Detection of deformation induced electromagnetic radiation from cement- barium titanate composite under impact loading

Abstract

Electromagnetic radiation (EMR) responses from cement–BaTiO3 (BT) composites under impact loading have been presented in this paper. The bulk density, dielectric constant and piezoelectric charge coefficient of the cement-BT composites are observed to increase while the loss tangent decreases with increase in BT content in the composites. Measurements have been carried out using cylindrical, semi-cylindrical and quarter cylindrical antennae. Marked enhancement in the values of EMR voltage for all experiments at different heights of impact and with different antennae is observed as the content of BT is increased from 5% to 40% in the cement–BT composites. The EMR voltage increases, respectively from 0.58 V to 1.16 V, 384–732 mV and 259–520 mV for cylindrical antenna, semi-cylindrical antenna and quarter cylindrical antenna with the increase in BT content from 5% to 40% in cement–BT composites at the same level of impact (height of impact = 21 cm).
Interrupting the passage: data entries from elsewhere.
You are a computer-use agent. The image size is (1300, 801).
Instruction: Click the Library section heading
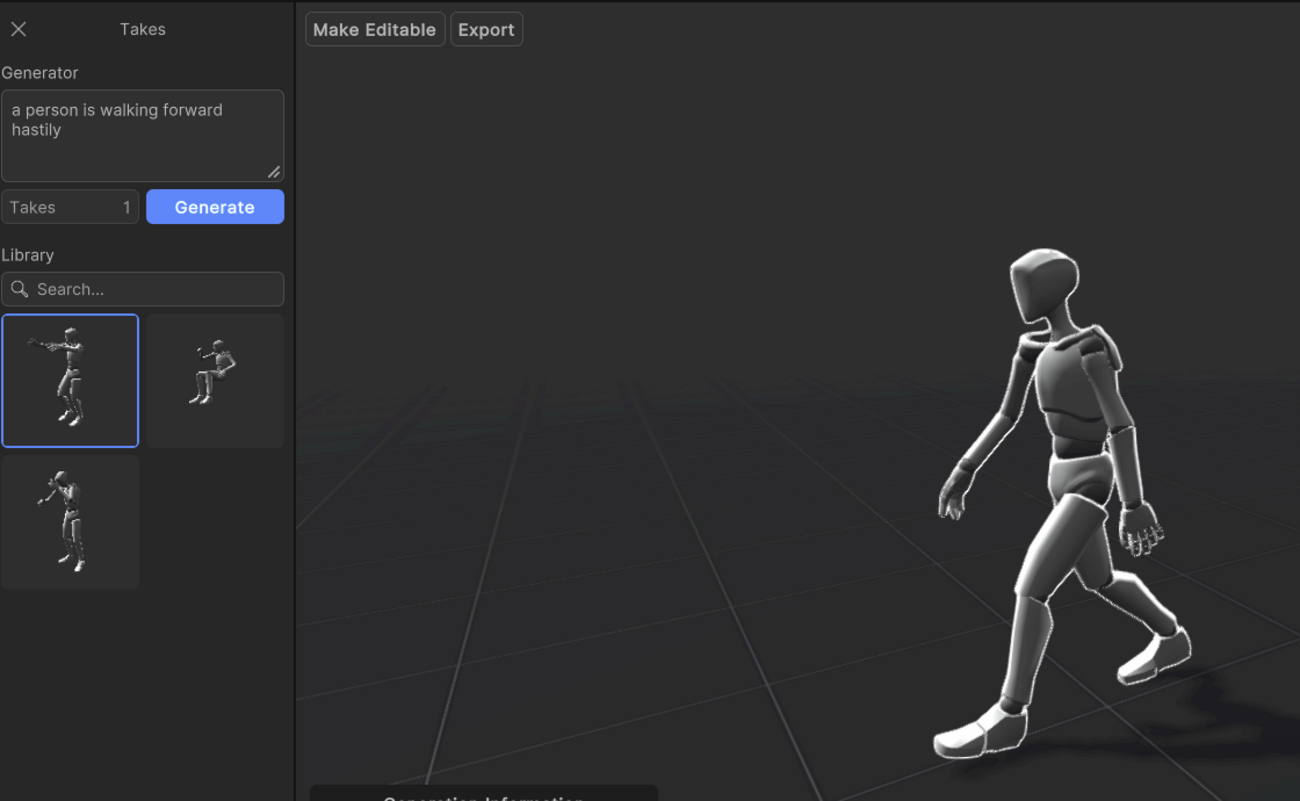(28, 255)
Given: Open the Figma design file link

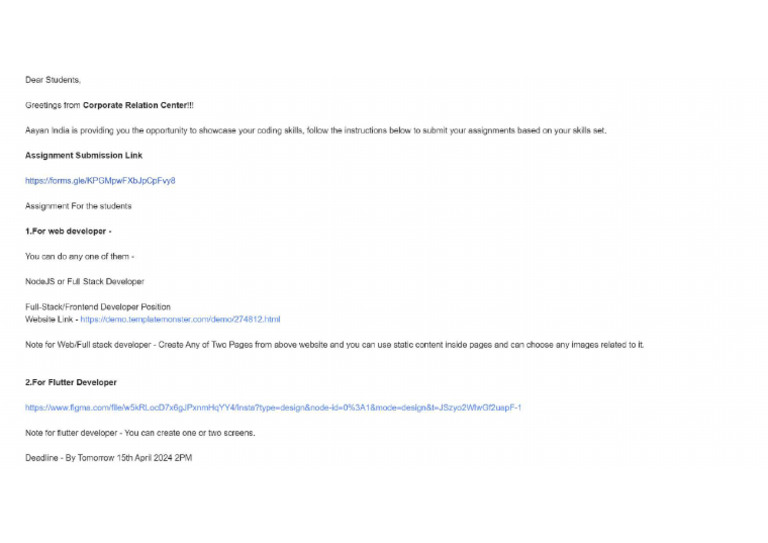Looking at the screenshot, I should coord(273,407).
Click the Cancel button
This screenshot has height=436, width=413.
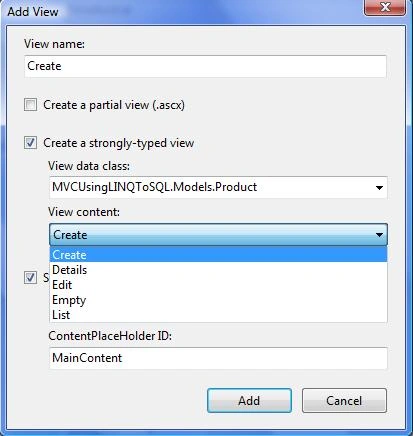[344, 401]
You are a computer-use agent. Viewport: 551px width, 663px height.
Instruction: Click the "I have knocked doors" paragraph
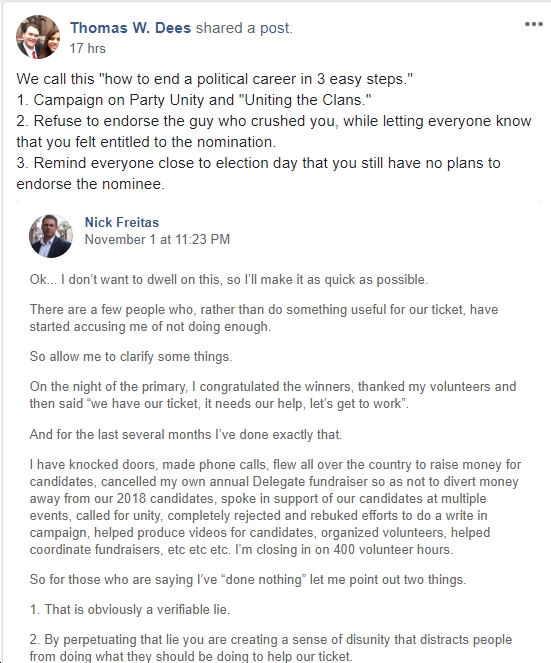point(275,507)
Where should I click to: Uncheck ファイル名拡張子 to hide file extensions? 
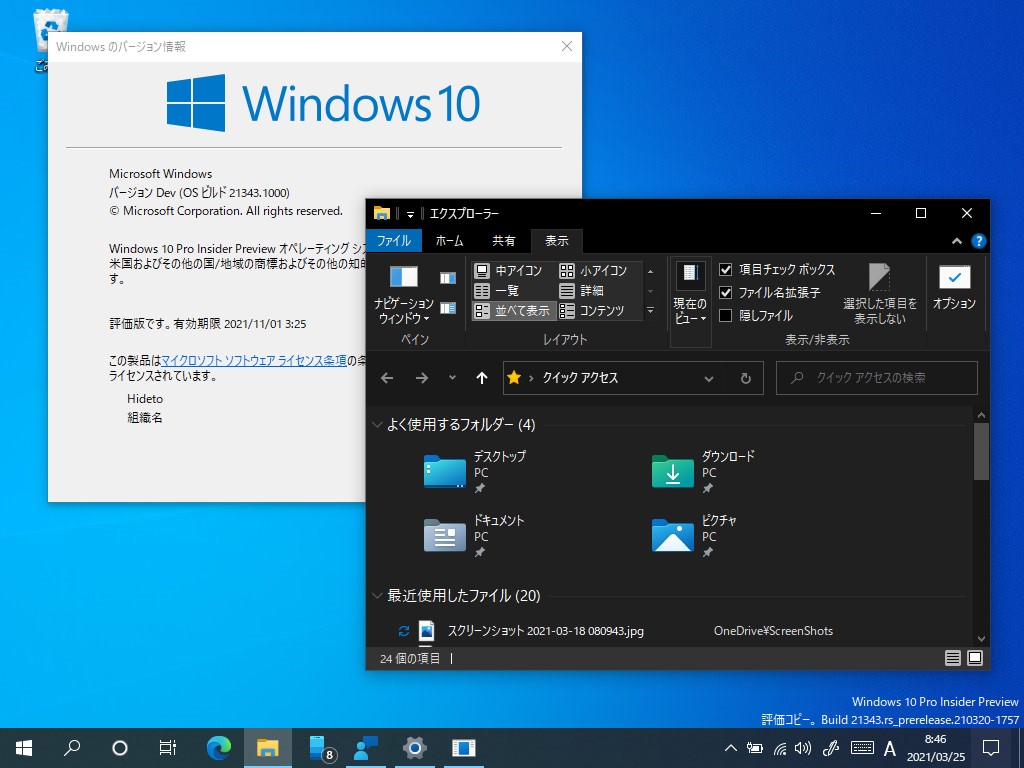(x=724, y=293)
Also average EMR energy release rate increases from 0.00007 V2–sec/sec to 0.00047 V2–sec/sec, 0.000065 V2 – sec/sec to 0.000214 V2 – sec/sec and 0.000032 V2 – sec/sec to 0.000135 V2 – sec/sec with the increase in BT content from 5% to 40% in cement–BT composites impacted from a height of 21 cm as measured by cylindrical antenna, semi-cylindrical antenna and quarter cylindrical antenna respectively. The EMR voltage is observed to decrease smoothly initially and then attain constancy with increase in distance of measurement location from the sample. In addition, the EMR responses were found to be proportional to the height of impact in all the cement–BT composites indicating that EMR measurement technique can effectively be used for structural health monitoring.